Records from a collection
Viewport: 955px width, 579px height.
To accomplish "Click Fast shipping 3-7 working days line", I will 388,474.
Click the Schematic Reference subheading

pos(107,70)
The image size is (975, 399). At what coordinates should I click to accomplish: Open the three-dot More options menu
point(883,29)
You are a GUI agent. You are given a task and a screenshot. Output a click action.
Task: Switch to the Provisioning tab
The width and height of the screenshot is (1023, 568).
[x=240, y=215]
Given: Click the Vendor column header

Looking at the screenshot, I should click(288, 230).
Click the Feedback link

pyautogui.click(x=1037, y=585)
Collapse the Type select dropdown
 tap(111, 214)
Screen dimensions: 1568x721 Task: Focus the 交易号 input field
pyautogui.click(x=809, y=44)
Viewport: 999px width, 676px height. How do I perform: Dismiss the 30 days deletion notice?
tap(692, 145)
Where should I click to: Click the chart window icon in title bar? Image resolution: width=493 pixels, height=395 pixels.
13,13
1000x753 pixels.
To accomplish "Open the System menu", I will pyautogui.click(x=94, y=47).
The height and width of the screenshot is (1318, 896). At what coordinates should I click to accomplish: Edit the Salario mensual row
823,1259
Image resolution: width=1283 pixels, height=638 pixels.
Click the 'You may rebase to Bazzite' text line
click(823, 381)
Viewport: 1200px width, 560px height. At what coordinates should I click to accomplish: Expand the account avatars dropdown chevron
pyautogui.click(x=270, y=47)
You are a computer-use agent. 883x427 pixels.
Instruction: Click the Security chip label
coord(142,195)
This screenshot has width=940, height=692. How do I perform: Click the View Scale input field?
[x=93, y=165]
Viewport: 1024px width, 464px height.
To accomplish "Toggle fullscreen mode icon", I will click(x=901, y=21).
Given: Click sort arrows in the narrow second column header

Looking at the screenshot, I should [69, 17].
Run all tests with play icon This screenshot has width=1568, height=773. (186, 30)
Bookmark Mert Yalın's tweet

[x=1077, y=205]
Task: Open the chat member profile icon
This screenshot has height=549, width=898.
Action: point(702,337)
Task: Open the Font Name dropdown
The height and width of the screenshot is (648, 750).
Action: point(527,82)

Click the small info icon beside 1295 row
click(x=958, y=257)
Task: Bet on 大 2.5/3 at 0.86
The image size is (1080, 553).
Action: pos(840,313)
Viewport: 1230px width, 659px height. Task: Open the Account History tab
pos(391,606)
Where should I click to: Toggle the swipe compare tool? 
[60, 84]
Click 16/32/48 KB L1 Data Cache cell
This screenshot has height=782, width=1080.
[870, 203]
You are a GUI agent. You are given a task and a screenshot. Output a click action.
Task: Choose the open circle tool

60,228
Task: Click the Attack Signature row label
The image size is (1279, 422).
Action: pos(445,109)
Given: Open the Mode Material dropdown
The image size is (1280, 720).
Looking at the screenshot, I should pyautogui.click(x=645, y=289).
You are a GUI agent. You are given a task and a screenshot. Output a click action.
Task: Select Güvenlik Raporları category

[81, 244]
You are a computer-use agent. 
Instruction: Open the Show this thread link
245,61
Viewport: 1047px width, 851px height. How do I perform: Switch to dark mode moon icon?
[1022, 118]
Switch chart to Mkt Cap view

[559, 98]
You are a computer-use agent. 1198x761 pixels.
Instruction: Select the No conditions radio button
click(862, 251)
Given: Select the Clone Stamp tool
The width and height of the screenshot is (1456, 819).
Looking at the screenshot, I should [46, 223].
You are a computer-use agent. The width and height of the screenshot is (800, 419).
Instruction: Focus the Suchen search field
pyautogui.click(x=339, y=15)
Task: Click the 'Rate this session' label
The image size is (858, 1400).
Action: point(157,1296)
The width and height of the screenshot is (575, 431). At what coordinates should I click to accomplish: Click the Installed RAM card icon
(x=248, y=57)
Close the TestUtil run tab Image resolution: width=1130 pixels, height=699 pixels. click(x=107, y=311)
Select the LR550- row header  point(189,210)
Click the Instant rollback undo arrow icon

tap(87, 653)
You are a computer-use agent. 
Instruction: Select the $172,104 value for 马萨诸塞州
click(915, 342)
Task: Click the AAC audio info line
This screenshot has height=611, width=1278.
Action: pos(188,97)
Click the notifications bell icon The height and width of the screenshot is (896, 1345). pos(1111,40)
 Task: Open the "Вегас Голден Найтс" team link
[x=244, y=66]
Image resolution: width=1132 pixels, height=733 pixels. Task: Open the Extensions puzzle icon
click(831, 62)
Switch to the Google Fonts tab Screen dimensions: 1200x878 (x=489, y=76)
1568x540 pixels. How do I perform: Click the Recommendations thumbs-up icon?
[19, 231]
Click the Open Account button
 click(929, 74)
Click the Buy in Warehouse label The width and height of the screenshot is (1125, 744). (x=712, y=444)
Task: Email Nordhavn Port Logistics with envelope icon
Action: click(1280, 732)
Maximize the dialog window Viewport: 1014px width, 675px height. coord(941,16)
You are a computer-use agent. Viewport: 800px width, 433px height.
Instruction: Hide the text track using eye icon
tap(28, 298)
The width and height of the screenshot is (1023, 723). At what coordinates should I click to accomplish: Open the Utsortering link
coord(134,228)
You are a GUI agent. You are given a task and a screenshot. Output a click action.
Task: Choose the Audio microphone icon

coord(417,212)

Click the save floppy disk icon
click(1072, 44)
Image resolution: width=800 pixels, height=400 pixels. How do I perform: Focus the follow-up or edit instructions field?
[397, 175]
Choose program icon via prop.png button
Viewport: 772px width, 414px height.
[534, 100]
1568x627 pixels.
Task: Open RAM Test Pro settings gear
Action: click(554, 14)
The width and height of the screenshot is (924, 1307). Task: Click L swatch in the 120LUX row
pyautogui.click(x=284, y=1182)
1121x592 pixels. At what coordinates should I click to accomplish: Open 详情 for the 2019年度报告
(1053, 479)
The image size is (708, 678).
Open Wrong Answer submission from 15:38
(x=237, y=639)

▶ **The problem**: Only the lines containing the word "computer" should be returned from the data above.

▶ **Answer to the problem**:
You are a computer-use agent. 883x427 pixels.
You are a computer-use agent. 
You are a computer-use agent. 1198x761 pixels.
You are a computer-use agent. The width and height of the screenshot is (800, 419).
You are a computer-use agent. 
You are a computer-use agent. Viewport: 800px width, 433px height.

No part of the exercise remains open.